Wie groß der Bedarf dieser Einrichtung ist, zeigt sich täglich schon vor den Öffnungszeiten. Denn noch bevor das Contact Café des Drogenhilfezentrums seine Türen öffnet, füllt sich der Platz davor mit Menschen, die ganz unten in der Gesellschaft angekommen sind. Viele leben auf der Straße und fast alle haben nur einen Gedanken: „Was kann ich tun, um diesen höllischen Schmerz zu überwinden?“
„Wer zu uns ins Abrigado kommt, sucht nicht den Rausch“, erklärt Claudia Allar, Leiterin des Drogenhilfezentrums. Am Anfang ihres Leidensweges mag das noch so sein, doch schon bald geht es nur noch darum, die Entzugserscheinungen zu lindern. „Ziel ist es, dem Körper den Schmerz zu nehmen“, beschreibt sie den Weg in die Abhängigkeit.
Wenn diese Abhängigen auf den Einlass ins Abrigado warten, haben sie vorher schon ihre tägliche Dosis gefunden und wollen in den Konsumraum. Den Begriff „Fixerstube“mag Raoul Schaaf, Direktor des Comité national de défense sociale (CNDS), dem Träger des Abrigado, nicht. Das Wort werde dem Zentrum nicht gerecht.

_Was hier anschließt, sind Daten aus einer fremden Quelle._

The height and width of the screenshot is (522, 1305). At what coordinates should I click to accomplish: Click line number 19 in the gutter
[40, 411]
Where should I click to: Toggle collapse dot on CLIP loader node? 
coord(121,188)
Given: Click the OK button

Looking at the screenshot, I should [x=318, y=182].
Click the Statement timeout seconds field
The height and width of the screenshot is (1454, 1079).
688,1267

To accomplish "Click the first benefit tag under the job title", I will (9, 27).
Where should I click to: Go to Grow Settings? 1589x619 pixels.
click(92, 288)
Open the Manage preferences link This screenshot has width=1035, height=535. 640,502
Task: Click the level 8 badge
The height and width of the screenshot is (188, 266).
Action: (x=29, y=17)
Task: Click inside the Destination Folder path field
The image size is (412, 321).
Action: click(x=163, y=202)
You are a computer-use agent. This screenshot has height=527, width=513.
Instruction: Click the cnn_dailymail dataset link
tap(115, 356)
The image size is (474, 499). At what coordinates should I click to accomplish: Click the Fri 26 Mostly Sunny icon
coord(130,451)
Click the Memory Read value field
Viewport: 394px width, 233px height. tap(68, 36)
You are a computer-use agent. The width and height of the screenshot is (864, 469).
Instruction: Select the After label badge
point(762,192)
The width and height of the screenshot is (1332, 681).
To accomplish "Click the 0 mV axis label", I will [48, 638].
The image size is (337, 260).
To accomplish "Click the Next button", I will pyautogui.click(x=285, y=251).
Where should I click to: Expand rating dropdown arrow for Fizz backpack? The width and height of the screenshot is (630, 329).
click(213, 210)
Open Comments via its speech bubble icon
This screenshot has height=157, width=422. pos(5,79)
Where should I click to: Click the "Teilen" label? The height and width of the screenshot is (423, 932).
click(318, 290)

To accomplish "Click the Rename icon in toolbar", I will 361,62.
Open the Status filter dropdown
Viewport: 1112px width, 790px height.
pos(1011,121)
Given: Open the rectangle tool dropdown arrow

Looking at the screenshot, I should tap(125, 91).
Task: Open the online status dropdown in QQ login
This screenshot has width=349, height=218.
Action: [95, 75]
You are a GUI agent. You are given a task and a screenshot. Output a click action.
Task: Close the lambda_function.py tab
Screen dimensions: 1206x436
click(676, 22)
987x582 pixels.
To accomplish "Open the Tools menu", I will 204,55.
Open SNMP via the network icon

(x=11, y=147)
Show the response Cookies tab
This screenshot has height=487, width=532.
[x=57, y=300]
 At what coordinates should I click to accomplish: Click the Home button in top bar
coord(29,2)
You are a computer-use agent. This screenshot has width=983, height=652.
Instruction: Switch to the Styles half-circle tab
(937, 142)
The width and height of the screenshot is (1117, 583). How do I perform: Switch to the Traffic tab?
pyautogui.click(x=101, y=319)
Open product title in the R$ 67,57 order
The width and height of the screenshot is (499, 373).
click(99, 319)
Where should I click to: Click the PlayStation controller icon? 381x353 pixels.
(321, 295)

„Das Abrigado ist viel mehr als nur ein Drogenkonsumraum“, betont Claudia Allar. Es gebe unter anderem den Spritzentausch, den medizinischen Dienst, die Notschlafstelle und das Frauenprojekt. Außerdem stamme das Wort fixen aus dem vergangenen Jahrhundert, „früher bedeutete dies ,jemanden süchtig machen‘, das ist bei uns nicht der Fall“, sagt Schaaf.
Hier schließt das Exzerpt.